Overload resolution for inherited functions

Question

I want to have a struct that takes an arbitrary number of lambdas and serve as a central calling point for all their call operators.

If the call operator is invoked with an argument list that doesn't match any of the lambdas given on construction, a default call operator should be called.

I thought the following code would accomplish exactly this. The call operator for every lambda is "lifted" into the Poc class via using .

template <typename ...Lambdas>
struct Poc : Lambdas...
{
    using Lambdas::operator() ...; // Lift the lambda operators into the class

    template <typename ...Ts>
    auto operator() (Ts...)
    {
        std::cout << "general call" << std::endl;
    }
};

// Deduction guide
template <typename ...Ts>
Poc(Ts... ts)->Poc<Ts...>;

int main()
{
    auto l_int = [](int) {std::cout << "int" << std::endl; };

    Poc poc{l_int};
    poc(1);//calls the default operator. why?

    return 0;
}

When I don't have the default call operator in the struct, everything works as expected (with valid argument lists). If I add it to the struct (as in the code above), the default operator gets called everytime, no matter which arguments I call it with.
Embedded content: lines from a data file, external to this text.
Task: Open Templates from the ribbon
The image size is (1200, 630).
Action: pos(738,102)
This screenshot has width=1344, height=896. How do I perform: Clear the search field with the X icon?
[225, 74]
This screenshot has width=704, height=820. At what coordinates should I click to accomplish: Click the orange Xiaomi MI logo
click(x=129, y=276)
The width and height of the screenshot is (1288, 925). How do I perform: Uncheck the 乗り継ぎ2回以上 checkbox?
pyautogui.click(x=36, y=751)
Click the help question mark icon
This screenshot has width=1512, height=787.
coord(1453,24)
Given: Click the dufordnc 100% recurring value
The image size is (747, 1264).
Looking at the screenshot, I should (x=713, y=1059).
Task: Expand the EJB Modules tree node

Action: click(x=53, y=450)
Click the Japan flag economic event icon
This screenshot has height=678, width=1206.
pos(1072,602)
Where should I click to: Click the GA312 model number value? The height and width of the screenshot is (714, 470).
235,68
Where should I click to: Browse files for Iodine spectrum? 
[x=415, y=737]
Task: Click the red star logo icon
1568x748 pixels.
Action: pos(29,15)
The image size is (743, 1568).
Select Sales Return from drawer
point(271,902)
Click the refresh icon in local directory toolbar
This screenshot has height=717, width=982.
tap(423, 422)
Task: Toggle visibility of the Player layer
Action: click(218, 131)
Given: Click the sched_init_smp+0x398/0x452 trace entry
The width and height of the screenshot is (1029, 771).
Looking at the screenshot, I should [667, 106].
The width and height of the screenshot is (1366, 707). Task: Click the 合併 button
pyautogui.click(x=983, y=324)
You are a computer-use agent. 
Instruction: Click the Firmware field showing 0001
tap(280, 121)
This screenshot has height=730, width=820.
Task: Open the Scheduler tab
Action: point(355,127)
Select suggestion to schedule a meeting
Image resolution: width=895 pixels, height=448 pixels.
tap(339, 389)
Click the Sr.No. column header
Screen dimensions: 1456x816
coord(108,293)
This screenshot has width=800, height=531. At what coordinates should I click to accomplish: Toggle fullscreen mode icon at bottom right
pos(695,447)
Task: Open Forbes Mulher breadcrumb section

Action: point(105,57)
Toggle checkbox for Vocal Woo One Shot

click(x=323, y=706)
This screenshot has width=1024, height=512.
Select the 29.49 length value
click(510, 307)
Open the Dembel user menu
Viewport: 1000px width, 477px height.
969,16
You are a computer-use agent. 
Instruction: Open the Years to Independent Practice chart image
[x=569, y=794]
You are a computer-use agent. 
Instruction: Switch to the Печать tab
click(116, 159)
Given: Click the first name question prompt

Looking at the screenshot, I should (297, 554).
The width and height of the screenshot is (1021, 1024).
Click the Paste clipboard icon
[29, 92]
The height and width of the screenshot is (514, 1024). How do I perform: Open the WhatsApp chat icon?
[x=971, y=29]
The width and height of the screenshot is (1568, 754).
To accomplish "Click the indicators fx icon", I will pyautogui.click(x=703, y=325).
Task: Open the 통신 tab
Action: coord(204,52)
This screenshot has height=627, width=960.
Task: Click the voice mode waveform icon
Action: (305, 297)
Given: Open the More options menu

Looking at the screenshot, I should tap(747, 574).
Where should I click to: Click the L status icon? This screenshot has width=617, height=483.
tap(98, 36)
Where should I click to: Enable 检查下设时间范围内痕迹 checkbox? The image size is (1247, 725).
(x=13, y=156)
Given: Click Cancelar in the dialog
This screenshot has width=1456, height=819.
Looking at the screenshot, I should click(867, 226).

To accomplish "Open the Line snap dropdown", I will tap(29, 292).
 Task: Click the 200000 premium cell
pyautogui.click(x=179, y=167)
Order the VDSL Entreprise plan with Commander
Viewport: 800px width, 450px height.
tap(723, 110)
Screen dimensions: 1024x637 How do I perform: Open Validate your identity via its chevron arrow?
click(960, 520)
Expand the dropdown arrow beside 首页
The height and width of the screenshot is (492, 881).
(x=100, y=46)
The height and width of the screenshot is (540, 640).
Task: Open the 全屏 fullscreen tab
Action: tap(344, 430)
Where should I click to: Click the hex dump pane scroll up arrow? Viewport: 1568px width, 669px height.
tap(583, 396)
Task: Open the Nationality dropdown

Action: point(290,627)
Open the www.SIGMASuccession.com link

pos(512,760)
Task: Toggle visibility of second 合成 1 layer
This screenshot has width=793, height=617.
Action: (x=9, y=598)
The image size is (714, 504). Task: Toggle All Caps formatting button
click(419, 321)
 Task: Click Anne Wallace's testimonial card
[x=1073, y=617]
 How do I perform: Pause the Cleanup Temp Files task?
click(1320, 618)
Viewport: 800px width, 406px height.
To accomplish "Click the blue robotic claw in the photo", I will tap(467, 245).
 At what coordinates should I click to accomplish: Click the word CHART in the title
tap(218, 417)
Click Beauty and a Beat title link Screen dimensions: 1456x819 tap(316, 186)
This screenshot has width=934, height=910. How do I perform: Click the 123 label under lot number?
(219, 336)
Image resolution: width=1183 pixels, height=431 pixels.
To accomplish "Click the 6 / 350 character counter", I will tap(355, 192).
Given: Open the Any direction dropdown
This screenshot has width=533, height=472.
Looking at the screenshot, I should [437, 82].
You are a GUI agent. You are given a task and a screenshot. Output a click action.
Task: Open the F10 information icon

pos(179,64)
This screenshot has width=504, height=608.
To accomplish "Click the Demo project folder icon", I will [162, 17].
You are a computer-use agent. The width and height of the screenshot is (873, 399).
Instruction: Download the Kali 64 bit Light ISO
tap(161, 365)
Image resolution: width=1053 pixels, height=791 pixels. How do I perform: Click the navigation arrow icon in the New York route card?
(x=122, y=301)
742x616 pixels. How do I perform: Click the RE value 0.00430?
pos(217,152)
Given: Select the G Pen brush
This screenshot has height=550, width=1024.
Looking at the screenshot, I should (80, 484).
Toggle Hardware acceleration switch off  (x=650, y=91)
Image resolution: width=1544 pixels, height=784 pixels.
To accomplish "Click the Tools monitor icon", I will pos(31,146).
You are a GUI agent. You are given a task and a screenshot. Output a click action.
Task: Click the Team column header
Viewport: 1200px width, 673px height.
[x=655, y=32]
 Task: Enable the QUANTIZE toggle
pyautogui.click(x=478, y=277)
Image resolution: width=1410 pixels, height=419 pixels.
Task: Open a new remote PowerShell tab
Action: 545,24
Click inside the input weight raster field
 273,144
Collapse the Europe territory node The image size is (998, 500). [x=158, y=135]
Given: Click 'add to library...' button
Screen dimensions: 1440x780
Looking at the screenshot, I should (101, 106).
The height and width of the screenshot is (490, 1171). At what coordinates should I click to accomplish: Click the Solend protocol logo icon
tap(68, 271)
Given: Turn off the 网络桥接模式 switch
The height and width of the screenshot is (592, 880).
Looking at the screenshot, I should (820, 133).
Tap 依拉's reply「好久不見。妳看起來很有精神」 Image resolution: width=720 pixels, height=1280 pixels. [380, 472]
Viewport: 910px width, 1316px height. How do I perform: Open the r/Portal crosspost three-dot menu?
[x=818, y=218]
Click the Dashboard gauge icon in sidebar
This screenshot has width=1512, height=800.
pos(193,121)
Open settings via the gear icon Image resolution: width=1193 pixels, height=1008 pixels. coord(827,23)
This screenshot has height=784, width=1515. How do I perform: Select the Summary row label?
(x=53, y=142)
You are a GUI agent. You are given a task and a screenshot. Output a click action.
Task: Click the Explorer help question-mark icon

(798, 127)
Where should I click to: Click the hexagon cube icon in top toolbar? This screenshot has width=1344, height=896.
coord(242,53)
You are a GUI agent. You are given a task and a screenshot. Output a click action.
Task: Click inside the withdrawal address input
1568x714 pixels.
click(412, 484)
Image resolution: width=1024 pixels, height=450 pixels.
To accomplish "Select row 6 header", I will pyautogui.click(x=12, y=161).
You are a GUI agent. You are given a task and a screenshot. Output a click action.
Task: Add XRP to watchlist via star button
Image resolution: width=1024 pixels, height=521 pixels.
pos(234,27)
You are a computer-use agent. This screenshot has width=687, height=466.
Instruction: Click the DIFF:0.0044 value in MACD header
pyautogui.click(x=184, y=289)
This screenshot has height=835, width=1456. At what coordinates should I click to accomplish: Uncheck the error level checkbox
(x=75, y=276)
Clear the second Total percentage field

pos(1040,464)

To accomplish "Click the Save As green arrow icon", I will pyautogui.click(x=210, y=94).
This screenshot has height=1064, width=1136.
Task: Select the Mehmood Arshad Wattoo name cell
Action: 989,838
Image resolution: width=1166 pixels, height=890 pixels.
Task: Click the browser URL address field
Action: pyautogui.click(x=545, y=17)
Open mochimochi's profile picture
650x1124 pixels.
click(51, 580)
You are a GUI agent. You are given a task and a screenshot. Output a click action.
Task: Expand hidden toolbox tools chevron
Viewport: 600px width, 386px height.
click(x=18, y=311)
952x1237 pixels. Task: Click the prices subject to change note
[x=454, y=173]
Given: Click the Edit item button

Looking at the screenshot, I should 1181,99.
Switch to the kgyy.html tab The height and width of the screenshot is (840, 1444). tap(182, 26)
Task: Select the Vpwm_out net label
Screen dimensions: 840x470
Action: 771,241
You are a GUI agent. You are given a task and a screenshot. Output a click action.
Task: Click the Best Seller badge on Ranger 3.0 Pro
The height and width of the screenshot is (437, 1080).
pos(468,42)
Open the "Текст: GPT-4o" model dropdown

In my understanding, the lambda-call-operators and the structs (default) call-operator are present in the same scope. Therefore, they should all be looked at for the overload resolution. Since the lamdba-operator is more specific than the generic default operator, it should be chosen.

Apparently that is not the case. Why is that?

I tested on Microsoft Visual C++ , Clang and GCC (all in their latest versions).

Edit:

• MSVC 15.8.9
• GCC 9.0.0 (via Wandbox )
• Clang 8.0.0 (via Wandbox )

Answer 1

It's simple when you spot it: your operator is not const -qualified, while the lambda's one is (unless you define the lambda as mutable ). Hence, it is a better match for your non-const instance of Poc .

Just add the missing const :

auto operator() (Ts...) const